Parking fee plans at War Memorial Park scrapped by Coventry council after backlash - The Coventry Observer

Parking fee plans at War Memorial Park scrapped by Coventry council after backlash

Coventry Editorial 13th Feb, 2024   0

PLANS to introduce car parking charges at Coventry’s War Memorial Park as part of mooted proposals to address the city council’s cash crisis have been scrapped after intense backlash from campaigners.

Over 3,500 people signed a petition calling for the cash-strapped authority not to follow through with proposals to introduce charging for the first three hours of parking at the iconic city park.

This follows an eight-week consultation in which the council sought views on over 30 proposals to either save money or generate more income.

This year’s budget consultation saw a nearly 200 per cent increase in people and organisations taking part.

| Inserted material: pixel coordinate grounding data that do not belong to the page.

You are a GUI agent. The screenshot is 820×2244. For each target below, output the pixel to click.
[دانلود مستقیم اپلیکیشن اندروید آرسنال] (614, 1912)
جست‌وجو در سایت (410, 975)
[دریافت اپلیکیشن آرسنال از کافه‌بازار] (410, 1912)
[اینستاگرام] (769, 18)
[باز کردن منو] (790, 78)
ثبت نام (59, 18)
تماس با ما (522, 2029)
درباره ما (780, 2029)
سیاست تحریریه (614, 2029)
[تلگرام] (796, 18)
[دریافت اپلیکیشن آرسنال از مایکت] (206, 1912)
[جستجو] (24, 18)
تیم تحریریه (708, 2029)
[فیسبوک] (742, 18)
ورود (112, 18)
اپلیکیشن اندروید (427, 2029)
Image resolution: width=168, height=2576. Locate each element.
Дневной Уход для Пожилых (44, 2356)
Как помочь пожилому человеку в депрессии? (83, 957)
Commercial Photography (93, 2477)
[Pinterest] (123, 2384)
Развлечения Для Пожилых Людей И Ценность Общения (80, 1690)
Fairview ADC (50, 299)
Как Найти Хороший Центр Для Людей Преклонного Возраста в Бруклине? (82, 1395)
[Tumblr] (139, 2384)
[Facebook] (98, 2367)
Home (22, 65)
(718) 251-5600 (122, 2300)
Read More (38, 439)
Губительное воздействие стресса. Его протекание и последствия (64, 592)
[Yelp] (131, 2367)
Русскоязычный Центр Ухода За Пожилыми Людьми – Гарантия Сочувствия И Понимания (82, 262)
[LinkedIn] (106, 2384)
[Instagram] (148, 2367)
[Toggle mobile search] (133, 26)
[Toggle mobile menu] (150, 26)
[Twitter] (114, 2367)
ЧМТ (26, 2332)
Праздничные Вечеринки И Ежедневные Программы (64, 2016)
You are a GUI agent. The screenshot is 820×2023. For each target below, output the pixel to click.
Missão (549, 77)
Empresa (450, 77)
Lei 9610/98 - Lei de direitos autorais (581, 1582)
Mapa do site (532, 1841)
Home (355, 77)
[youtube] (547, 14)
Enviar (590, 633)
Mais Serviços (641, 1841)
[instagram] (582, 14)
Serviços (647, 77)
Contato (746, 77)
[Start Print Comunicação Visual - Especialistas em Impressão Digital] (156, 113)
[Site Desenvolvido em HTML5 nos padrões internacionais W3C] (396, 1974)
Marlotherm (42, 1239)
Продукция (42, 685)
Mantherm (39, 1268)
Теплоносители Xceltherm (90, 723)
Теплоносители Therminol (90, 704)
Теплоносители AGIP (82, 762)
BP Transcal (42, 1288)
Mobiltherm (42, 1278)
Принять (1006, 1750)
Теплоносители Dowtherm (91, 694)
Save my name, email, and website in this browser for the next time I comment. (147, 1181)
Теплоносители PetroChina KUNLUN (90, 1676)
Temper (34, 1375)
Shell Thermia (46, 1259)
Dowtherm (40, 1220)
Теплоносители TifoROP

The Friends of War Memorial Park claimed the plans were ‘counterproductive’ and accused the council of ‘trying to have its cake and eat it.’

Coun Ant Tucker, who has been among those opposing the plans, expressed his delight at the council’s U-turn and said it wouldn’t have been possible without Coventrians’ support.

Council chiefs claim they need to save around £20million to set a balanced budget for the upcoming financial year.

In recent months the authority has warned if this predicament is not addressed by the government, it may have to issue a Section 114, effectively declaring itself bankrupt.

Finance chiefs have also amended its original proposal which will now mean 70 per cent of city streetlights could be turned off overnight, down from 100 per cent.

The draft 2024/25 budget, which will be considered at Tuesday’s full council meeting, also recommends increasing Council Tax levels to 4.99 per cent, a figure in line with most other local authorities.

Councillors are recommended to approve proposals, which includes introducing charges for the collection of garden waste from April and increasing weekday city centre car parking prices – the first rise since 2017.

The council’s finance chief Coun Richard Brown said: “The decisions which needed to be made are tough.

“At a time when years of underfunding for councils is coming home to roost, we have worked incredibly hard to keep those cuts away from our residents as much as we can.

“But the reality is we can only go so far.

“If we don’t get a more sustainable solution from ministers, we will be facing even harder decisions next year.”

Levelling Up Secretary Michael Gove said the government recognised councils were facing challenging times.

The provisional local government finance settlement he announced in December makes almost £4billion of funding available for councils in England in 2024 to 2025, a 6.5 per cent increase on this financial year.